**PASAJE PROPORCIONADO:**
Aunque se exilió a Argentina a comienzos de la guerra civil, y allí continuó hasta su muerte, Ramón Gómez de la Serna se mostró siempre decidido partidario del régimen de Franco. Desde Buenos Aires siguió escribiendo en periódicos españoles, como Arriba, que era el que más generosamente pagaba. Hubo un cambio de dirección en el diario falangista y, a los pocos días, Gómez de la Serna recibió una carta del nuevo director que le conminaba a que sustituyera sus “frasecitas”, que no interesaban a nadie, por artículos “como Dios manda” o se vería obligado a prescindir de su colaboración.
            ¡Que dejara de escribir “frasecitas”! Gómez de la Serna leyó una y otra vez aquella carta. No se la podía creer. ¡El nuevo director del periódico ni siquiera había oído hablar de las greguerías, ese invento del que él se sentía tan orgulloso, esa creación genial que le concedía un lugar de honor en la literatura del siglo XX! Estuvo una semana deprimido, sin ser capaz de escribir una línea. Pero había que comer… Y poco después reanudó su colaboración en Arriba con artículos como Dios manda.
            He recordado esa historia al recibir un ukase de la dirección del periódico señalándome la conveniencia de que las entradas de mi diario hablen menos de libros. Yo no soy Gómez de la Serna, evidentemente, y la sugerencia me divierte. He respondido de inmediato: “Tomo nota”, pero lo que me habría gustado responder sería: “A sus órdenes”. Siempre he tenido el complejo de no ser un escritor como Dios manda, de no ser más que un aficionado. Nunca he tenido jefes, nunca he estado sometido a la tiranía del editor, siempre me he reído de las exigencias del mercado.

**TAREAS PENDIENTES:**
**a.** Sustituye "Buenos Aires" por "Montevideo" y reproduce el pasaje sobre Gómez de la Serna desde la frase que tiene "Aunque se exilió" hasta "de su colaboración.", inclusive.
**b.** Prolonga el pasaje sobre Gómez de la Serna a partir de su última oración.

**FILAS MOSTRADAS:**
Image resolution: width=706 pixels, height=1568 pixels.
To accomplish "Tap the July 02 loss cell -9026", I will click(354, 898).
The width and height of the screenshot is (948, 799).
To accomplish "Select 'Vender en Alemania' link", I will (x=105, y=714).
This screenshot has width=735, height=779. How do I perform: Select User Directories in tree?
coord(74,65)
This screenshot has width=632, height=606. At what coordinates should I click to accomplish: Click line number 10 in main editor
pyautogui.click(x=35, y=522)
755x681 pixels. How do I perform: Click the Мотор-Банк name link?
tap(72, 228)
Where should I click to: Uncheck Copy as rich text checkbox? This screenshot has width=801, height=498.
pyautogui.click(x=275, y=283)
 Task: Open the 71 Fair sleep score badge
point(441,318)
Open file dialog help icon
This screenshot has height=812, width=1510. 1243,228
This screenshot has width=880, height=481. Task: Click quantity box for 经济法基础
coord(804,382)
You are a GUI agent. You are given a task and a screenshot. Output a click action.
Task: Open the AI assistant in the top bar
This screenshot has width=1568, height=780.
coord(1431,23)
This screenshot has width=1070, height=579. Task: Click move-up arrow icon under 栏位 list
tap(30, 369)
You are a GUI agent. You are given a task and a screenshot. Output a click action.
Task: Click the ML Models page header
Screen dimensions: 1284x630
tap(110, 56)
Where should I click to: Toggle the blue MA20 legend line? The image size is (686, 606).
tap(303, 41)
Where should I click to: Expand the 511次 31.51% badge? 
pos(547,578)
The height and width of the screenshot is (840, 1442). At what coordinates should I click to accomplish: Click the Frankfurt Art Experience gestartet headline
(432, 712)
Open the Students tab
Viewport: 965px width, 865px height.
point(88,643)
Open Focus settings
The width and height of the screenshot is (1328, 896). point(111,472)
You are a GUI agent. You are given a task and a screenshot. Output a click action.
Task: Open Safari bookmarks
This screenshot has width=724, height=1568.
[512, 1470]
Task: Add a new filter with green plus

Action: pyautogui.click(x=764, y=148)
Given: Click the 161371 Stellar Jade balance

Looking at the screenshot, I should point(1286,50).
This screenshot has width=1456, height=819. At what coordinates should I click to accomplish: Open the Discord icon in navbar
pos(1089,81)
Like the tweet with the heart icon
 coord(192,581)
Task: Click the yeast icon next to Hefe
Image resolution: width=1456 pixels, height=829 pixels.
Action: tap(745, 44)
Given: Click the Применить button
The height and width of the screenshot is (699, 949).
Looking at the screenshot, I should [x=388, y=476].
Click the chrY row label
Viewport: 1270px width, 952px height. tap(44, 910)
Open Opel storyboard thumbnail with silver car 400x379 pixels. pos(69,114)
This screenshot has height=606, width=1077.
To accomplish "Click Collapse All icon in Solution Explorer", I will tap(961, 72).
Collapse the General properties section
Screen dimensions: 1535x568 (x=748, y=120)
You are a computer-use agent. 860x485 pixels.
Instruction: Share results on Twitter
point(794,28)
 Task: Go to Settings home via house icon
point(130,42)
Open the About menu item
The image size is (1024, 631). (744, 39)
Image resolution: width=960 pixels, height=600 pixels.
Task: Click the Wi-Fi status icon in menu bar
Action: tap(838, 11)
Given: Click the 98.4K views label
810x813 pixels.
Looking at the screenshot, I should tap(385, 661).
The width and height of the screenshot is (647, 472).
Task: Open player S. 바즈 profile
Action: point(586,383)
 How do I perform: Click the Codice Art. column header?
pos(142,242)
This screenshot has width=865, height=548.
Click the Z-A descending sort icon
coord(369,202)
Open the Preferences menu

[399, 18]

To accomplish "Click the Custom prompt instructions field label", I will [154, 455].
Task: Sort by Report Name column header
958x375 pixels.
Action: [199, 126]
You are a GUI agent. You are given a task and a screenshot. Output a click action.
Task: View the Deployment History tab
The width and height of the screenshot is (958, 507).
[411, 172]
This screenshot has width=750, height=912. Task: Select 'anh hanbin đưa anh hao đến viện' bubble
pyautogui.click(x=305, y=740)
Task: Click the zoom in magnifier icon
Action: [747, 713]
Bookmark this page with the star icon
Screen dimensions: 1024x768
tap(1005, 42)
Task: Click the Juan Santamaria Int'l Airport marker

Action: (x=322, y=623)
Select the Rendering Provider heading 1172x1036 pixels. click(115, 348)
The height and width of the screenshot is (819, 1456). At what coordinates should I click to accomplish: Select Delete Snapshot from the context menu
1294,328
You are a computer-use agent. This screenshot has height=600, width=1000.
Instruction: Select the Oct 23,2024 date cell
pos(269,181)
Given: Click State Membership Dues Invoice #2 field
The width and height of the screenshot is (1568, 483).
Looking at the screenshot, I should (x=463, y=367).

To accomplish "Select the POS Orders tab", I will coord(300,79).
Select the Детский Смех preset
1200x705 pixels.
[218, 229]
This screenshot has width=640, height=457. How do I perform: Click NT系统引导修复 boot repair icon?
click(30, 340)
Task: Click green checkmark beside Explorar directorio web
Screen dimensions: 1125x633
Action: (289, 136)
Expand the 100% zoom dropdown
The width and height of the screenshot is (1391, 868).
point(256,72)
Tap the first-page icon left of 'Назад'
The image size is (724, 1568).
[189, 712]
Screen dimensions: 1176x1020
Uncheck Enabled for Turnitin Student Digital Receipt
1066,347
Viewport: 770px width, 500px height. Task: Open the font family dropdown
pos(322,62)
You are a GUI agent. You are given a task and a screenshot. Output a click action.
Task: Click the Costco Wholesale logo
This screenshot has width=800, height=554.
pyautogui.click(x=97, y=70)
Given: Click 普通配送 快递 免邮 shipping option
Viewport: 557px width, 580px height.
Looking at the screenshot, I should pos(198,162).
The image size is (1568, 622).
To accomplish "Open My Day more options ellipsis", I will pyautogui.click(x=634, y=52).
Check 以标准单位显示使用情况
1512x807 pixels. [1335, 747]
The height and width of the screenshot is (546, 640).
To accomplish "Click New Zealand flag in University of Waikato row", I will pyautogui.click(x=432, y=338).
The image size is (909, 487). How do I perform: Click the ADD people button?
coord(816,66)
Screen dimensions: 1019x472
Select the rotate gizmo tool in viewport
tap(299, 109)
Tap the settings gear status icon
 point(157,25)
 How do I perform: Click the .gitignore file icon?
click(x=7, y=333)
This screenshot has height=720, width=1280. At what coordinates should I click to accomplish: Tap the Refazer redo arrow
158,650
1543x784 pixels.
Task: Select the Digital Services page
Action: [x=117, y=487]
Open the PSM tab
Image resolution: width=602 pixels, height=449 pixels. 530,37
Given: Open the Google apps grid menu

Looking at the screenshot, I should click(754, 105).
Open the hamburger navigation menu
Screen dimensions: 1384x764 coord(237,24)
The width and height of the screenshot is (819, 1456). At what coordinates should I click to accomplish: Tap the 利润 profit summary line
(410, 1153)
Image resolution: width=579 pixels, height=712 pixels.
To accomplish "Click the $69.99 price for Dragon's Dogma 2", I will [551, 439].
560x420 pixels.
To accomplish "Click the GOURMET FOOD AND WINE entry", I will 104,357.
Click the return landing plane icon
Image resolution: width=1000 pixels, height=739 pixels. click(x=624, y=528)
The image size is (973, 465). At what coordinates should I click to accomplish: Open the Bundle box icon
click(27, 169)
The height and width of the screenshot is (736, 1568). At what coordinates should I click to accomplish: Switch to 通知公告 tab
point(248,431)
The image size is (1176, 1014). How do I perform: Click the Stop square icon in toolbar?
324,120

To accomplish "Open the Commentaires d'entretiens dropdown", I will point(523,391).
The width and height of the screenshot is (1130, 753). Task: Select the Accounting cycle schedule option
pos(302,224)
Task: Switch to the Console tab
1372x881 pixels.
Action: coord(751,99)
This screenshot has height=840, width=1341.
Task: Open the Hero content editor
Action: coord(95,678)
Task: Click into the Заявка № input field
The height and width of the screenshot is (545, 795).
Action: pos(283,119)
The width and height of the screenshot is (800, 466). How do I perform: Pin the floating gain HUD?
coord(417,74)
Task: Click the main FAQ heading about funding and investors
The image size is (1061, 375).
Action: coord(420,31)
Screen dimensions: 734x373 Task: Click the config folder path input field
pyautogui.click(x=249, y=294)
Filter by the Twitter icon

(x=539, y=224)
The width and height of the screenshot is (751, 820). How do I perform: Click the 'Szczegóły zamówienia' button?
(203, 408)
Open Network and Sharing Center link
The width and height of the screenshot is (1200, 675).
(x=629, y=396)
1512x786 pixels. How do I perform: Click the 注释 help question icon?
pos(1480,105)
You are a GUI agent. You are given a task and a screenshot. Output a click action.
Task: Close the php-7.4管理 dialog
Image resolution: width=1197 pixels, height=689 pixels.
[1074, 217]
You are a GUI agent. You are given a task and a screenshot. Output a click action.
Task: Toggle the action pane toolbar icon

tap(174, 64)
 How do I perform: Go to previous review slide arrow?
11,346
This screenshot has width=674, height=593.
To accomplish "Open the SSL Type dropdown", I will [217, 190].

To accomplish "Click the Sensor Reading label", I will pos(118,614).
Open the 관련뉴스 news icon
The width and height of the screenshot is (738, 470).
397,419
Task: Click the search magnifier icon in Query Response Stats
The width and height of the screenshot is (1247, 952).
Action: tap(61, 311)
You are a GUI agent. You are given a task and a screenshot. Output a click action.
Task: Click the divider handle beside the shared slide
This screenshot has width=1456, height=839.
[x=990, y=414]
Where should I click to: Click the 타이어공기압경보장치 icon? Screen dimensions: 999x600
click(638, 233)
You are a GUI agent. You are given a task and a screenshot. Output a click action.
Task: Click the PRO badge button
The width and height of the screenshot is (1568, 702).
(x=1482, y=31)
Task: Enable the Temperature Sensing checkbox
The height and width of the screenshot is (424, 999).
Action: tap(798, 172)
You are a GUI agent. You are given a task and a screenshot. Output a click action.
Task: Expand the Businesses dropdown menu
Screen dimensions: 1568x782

**RESULTADOS POR TAREA:**
**a.**
Aunque se exilió a Argentina a comienzos de la guerra civil, y allí continuó hasta su muerte, Ramón Gómez de la Serna se mostró siempre decidido partidario del régimen de Franco. Desde Montevideo siguió escribiendo en periódicos españoles, como Arriba, que era el que más generosamente pagaba. Hubo un cambio de dirección en el diario falangista y, a los pocos días, Gómez de la Serna recibió una carta del nuevo director que le conminaba a que sustituyera sus “frasecitas”, que no interesaban a nadie, por artículos “como Dios manda” o se vería obligado a prescindir de su colaboración.

**b.**
            Me encanta jugar a ser un escritor profesional, a tener que aceptar las sugerencias del jefe si no quiero ser despedido. Y me alegra que, de momento, no me haya “sugerido” que hable menos de política, que es lo que más me divierte últimamente. Y lo que más lectores me resta, para qué nos vamos a engañar. Cada vez que defiendo algo tan obvio como el derecho de los catalanes (o de los asturianos) a opinar sobre su futuro político (tan obvio que hasta el Tribunal Constitucional ha tenido que admitirlo y recordar a los más papistas que el Papa que la Constitución no es inamovible), unos cuantos seguidores, españoles a machamartillo, deciden dejar de leerme. Creo que bastantes más que si hablo de libros, que a fin de cuentas es lo que mejor sé hacer. Pero quien manda manda. No soy yo nadie para llevarle la contraria a la superioridad, no vaya a ser que me despidan (claro que ya he tomado la precaución de cobrar unos honorarios simbólicos para que no resulte demasiado traumático).


Viernes, 28 de marzo
FRENTE A LA CATEDRAL

Entro por primera vez en el palacio de la Rúa, frente a la catedral, y paseo por el jardín en que Ana Ozores se sentaba a soñar mientras el Magistral la observaba desde lo alto de la torre. Mañana leeremos allí poemas y me gusta pensar que van a venir a escucharnos don Fermín de Pas, que no tendrá ojos más que para las modelos que nos acompañan, la Regenta, tímida y cabizbaja, y el catedrático don Leopoldo Alas, que convirtió a esta ciudad y nos convirtió a todos en un sueño suyo.

lunes, 24 de marzo de 2014

A buen entendedor: Elogios, terrores y cautelas


Domingo, 16 de marzo
ELOGIO DEL TURISTA

Al anciano Maurice Barrès le preguntaron qué deseo pediría y él respondió: “Tener veinte años y viajar a Italia por primera vez”.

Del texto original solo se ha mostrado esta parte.